We isolated deletion alleles of flp-10 and flp-17 (Fig. 5a). The n4543 deletion removes the translational start site of flp-10 and most of the coding sequence, including sequences encoding the active peptide. The n4894 mutation removes the translational start site of flp-17 and is likely to eliminate the production of both FaRPs encoded by flp-17.
Deletion of flp-10 and flp-17 did not grossly affect egg-laying behavior, either individually or in combination (Fig. 5b).
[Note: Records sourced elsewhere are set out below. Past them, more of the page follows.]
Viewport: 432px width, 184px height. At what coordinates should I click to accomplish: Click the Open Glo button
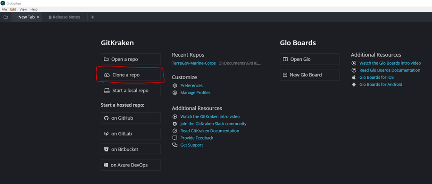point(310,59)
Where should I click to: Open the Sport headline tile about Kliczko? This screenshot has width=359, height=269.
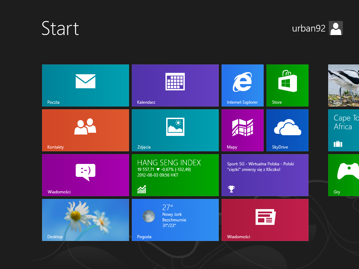click(x=265, y=175)
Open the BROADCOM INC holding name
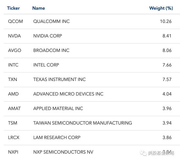This screenshot has width=180, height=161. [51, 50]
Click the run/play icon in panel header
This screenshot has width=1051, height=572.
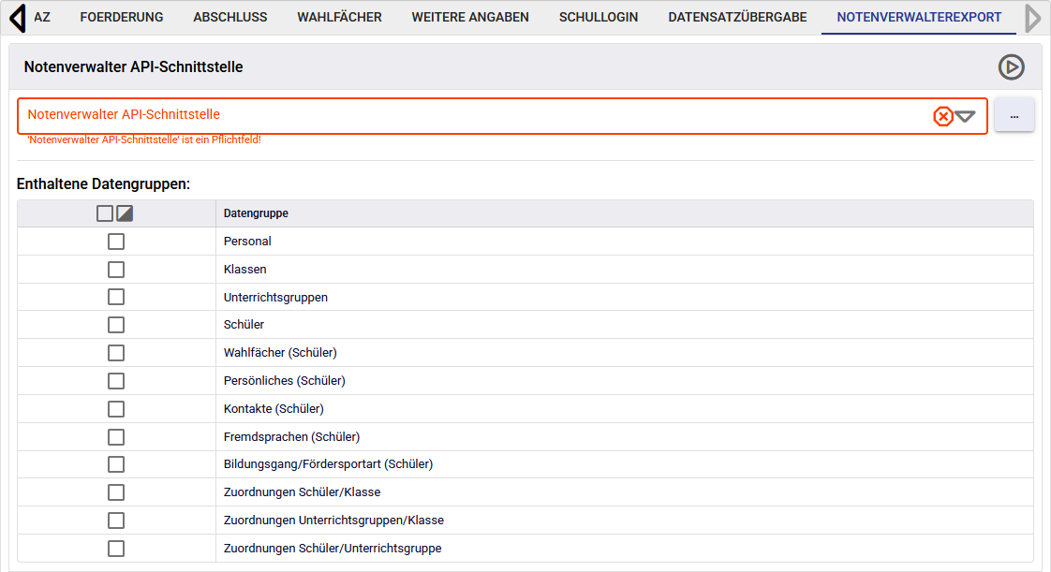pyautogui.click(x=1011, y=67)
Deletion of flp-10, however, suppressed the egg-laying defect caused by the n592gf mutation of egl-6, and this suppression was enhanced by deletion of flp-17 (Fig. 5c). These data show that the activity of both the wild-type receptor and the mutant receptor encoded by egl-6(n592gf) is regulated by flp-10 and flp-17 peptides in vivo.
To identify the sources of flp-10 and flp-17 peptides, we generated flp-10gfp and flp-17gfp reporters and detected their expression using antibody to GFP (Fig. 6). We observed consistent flp-10gfp expression in ASIL, ASIR, DVB, PVCL, PVCR and PVR neurons and in vulval tissue, uterine cells, spermathecae and the head mesodermal cell (Fig. 6a). We also observed faint and inconsistent staining of a small number of unidentified neurons. The pattern of flp-10gfp expression we observed was similar but not identical to a flp-10 expression pattern previously observed using a transcriptional reporter28. Specifically, we did not observe flp-10 expression in the BAG neurons, and the previous study did not note flp-10 expression in the uterus, spermathecae or head mesodermal cell28. We observed expression of flp-17gfp expression primarily in a pair of anterior sensory neurons, BAGL and BAGR (Fig. 6b). The flp-17gfp expression we observed was similar to that previously reported28. We also observed faint but consistent expression of flp-17gfp in three pairs of unidentified head neurons.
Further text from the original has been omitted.